▶ What you should do
Please identify each line below that contains the word "height" and copy those lines in full.
>> start Records for this task
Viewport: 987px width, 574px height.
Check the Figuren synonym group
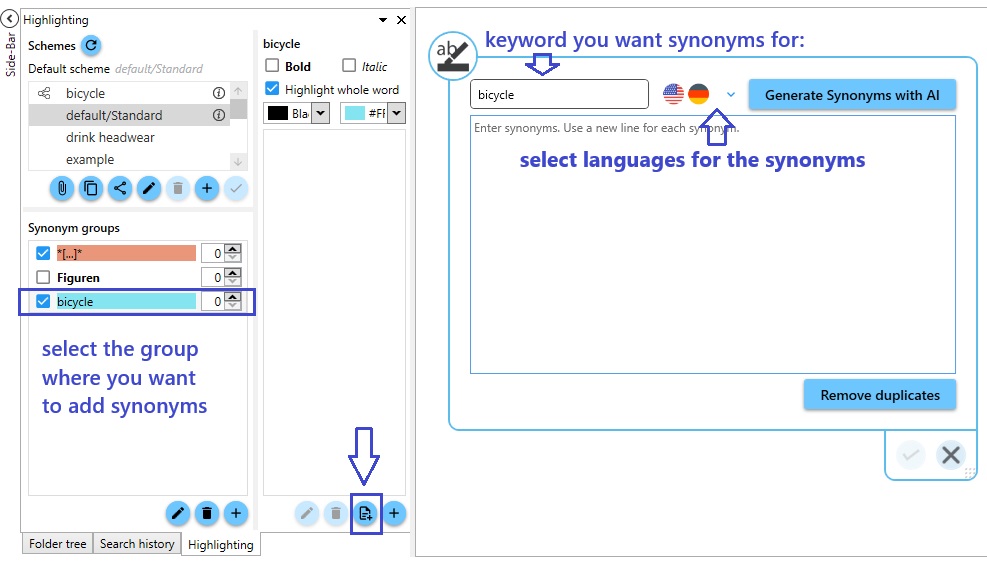coord(43,277)
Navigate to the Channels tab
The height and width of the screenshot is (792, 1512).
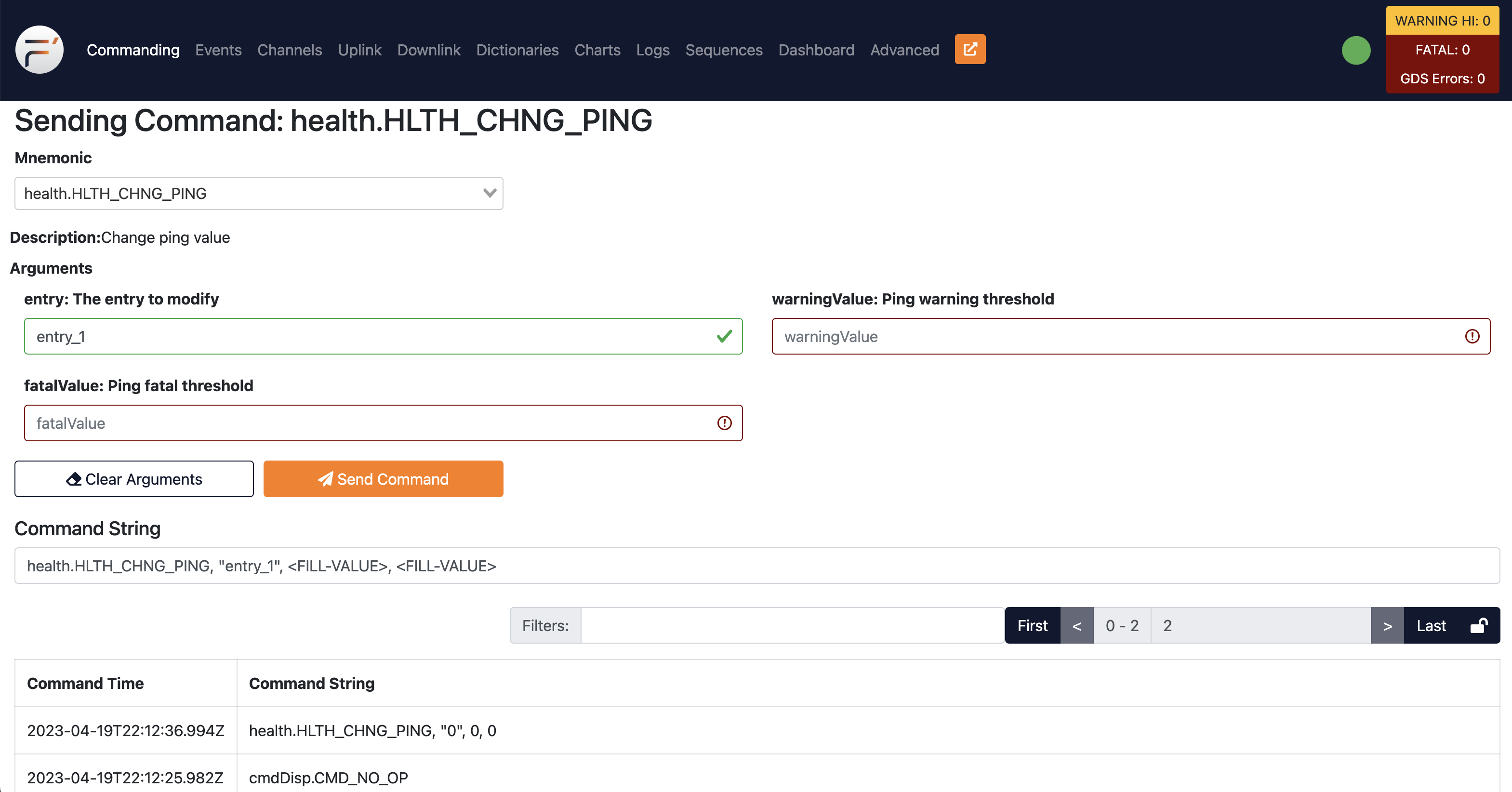(x=290, y=49)
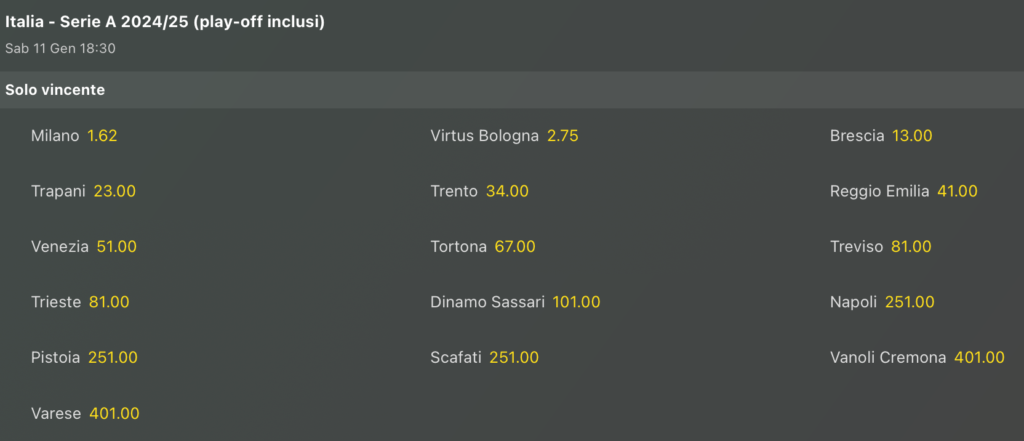Select Varese odds 401.00
Screen dimensions: 1024x441
[x=114, y=413]
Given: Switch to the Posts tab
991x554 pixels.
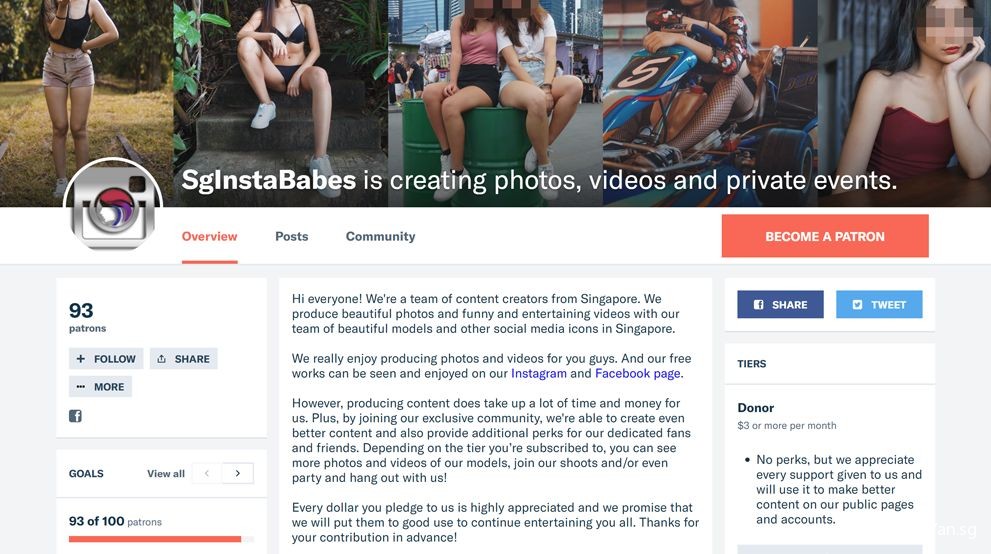Looking at the screenshot, I should (291, 236).
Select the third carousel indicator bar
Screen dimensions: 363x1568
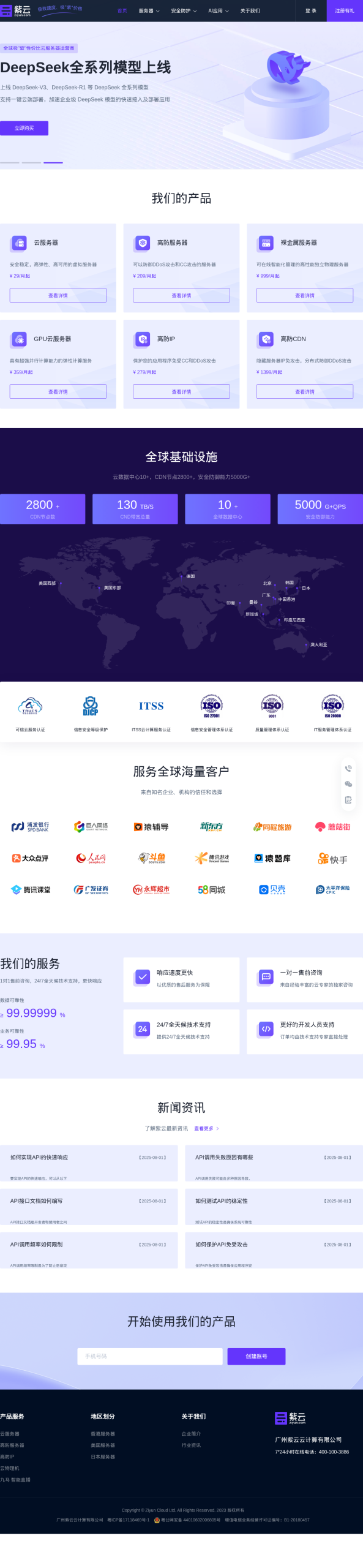click(53, 162)
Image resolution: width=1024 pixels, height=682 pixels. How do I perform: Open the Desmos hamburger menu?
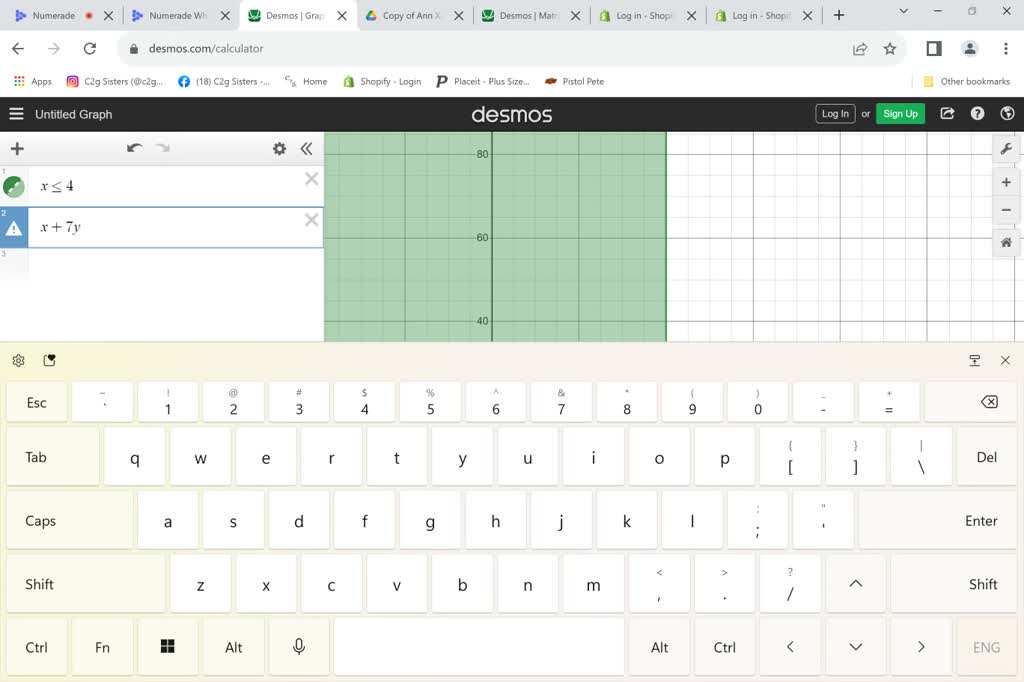pos(16,114)

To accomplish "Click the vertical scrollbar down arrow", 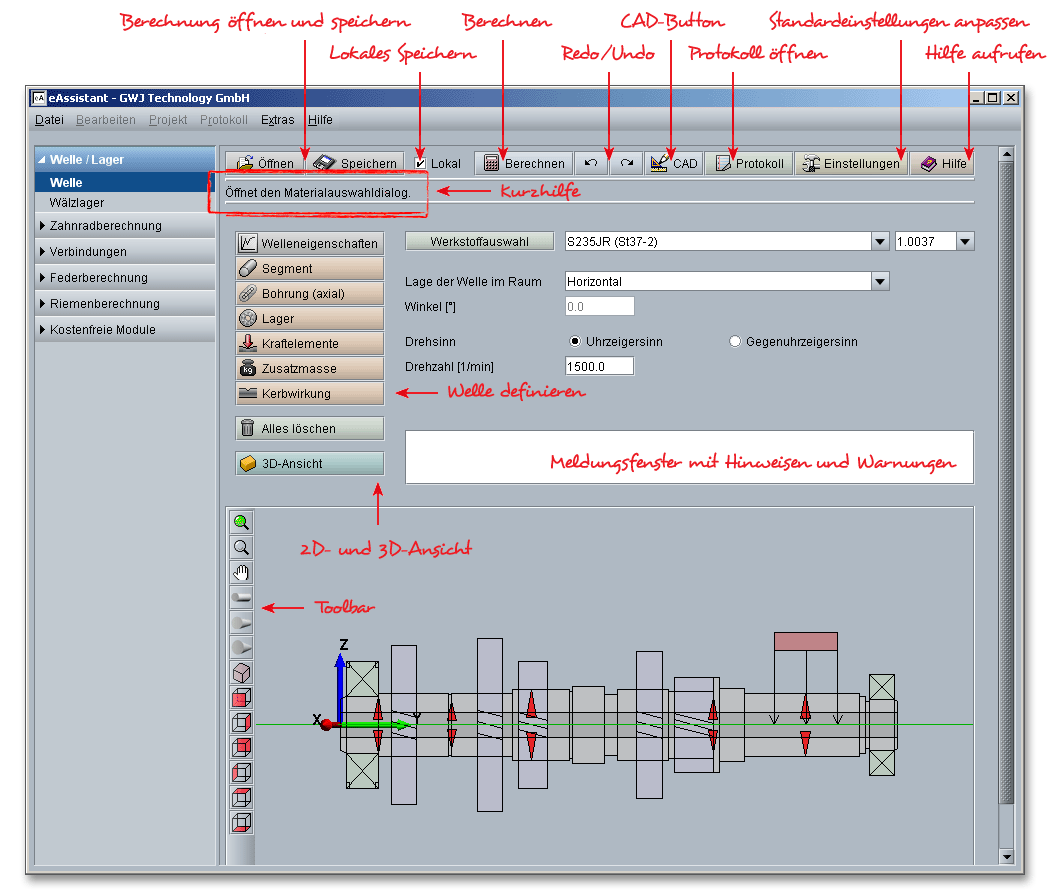I will pos(1007,857).
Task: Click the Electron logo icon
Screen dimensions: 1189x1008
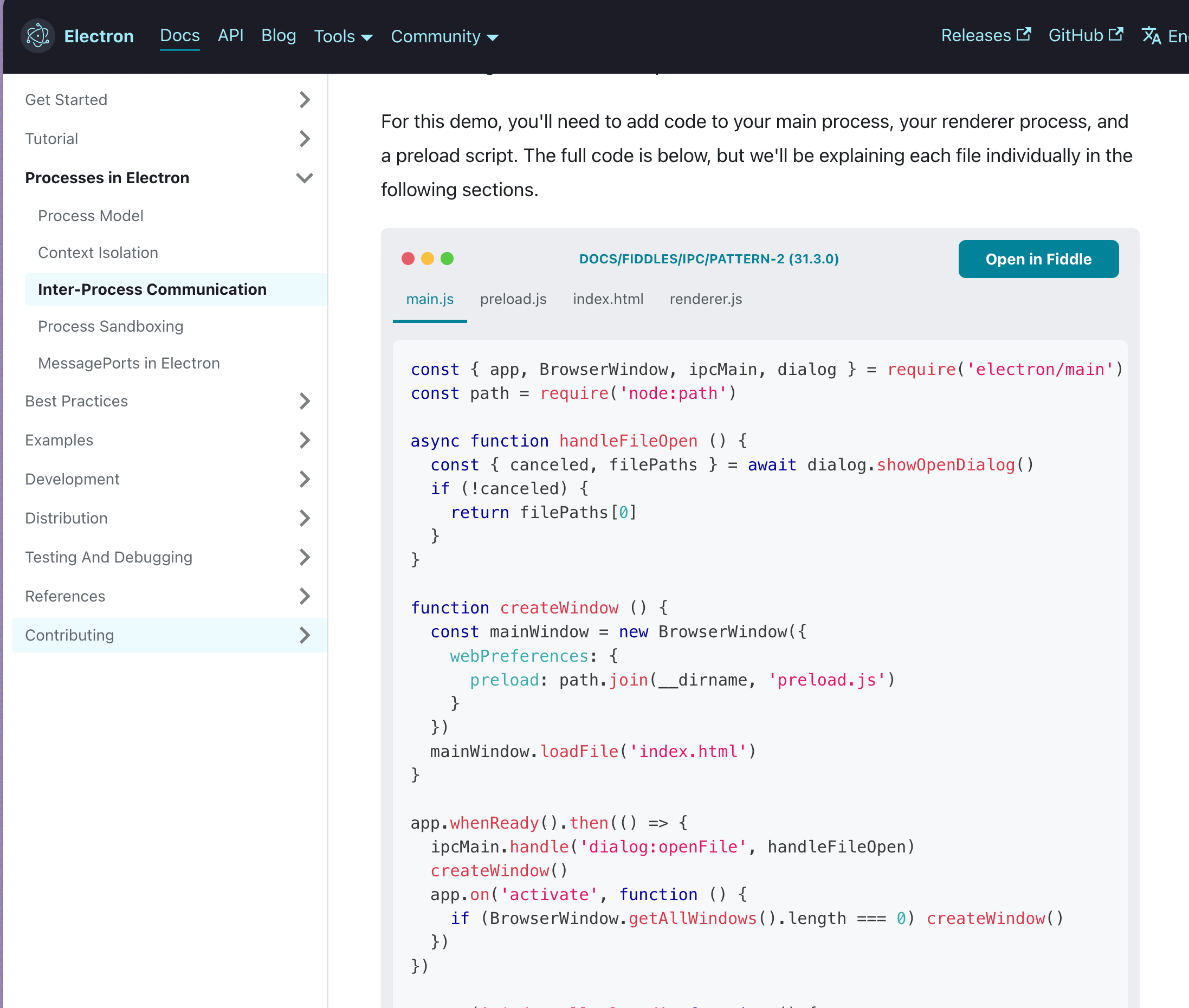Action: coord(38,36)
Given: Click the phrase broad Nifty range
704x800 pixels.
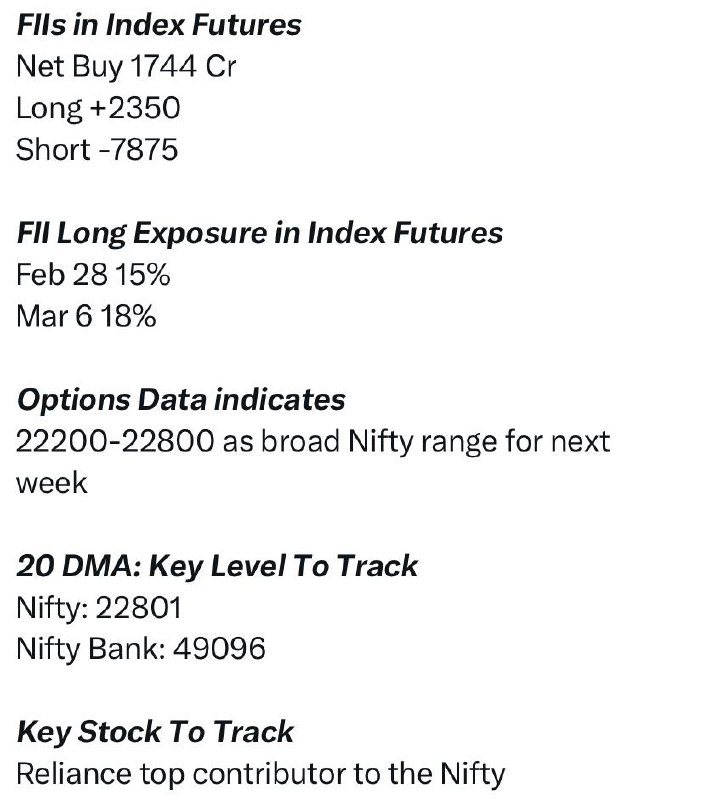Looking at the screenshot, I should pos(379,441).
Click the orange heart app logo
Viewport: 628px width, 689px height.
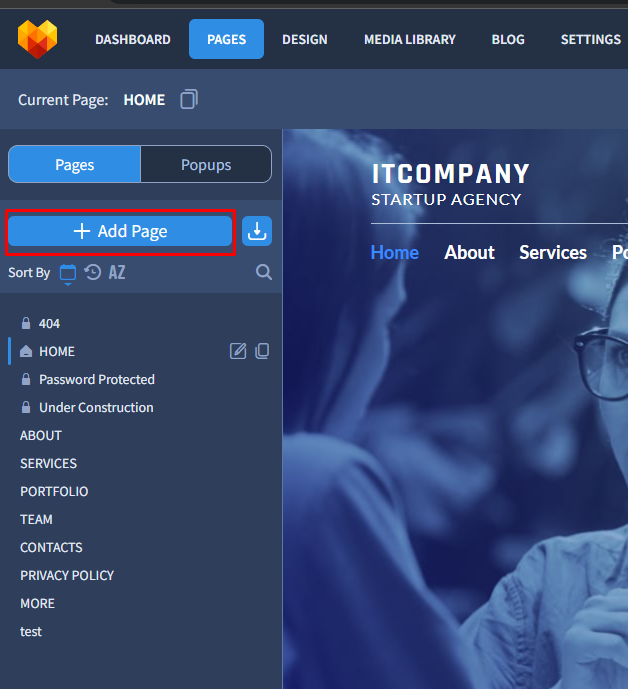tap(37, 39)
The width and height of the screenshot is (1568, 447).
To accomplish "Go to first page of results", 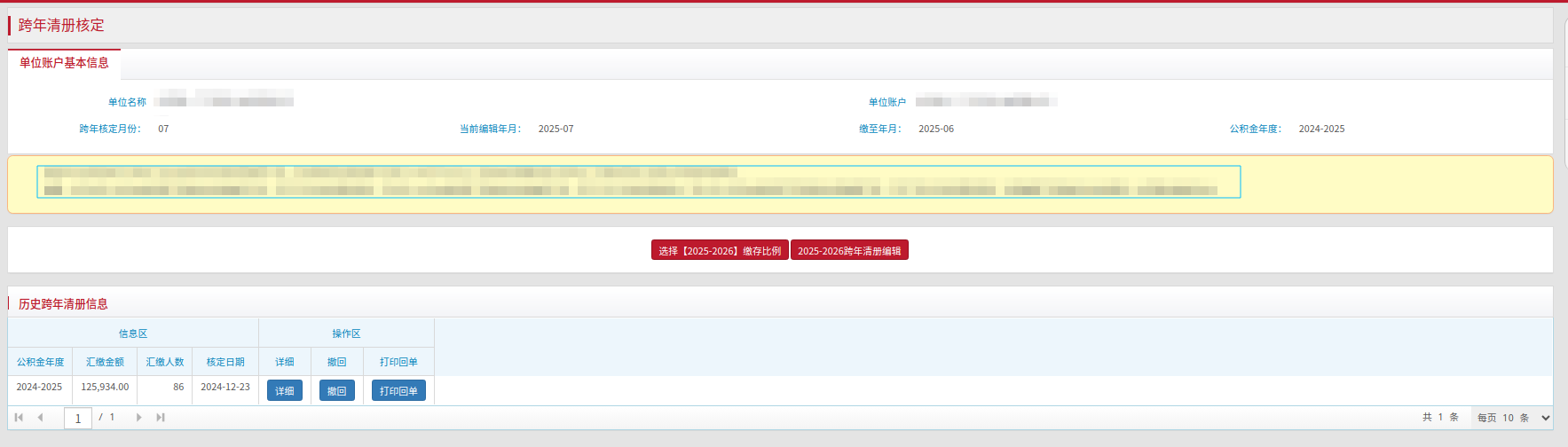I will pos(19,418).
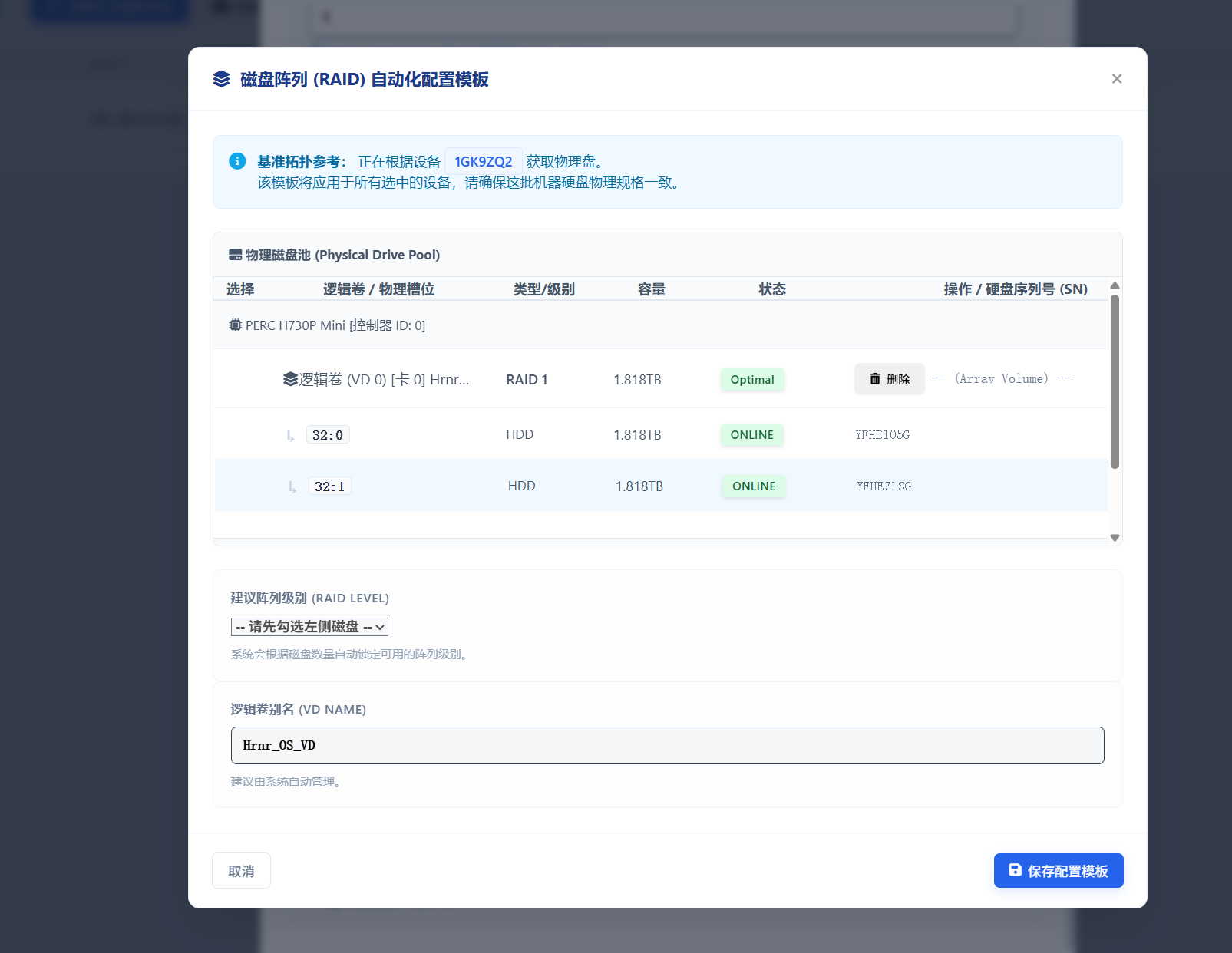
>> end Records for this task
▶ Written answer
Viewport: 987px width, 574px height.
The height and width of the screenshot is (792, 1512).
Image resolution: width=1024 pixels, height=682 pixels. How do I perform: Open the Desmos hamburger menu?
Viewport: 628px width, 689px height.
The width and height of the screenshot is (1568, 447).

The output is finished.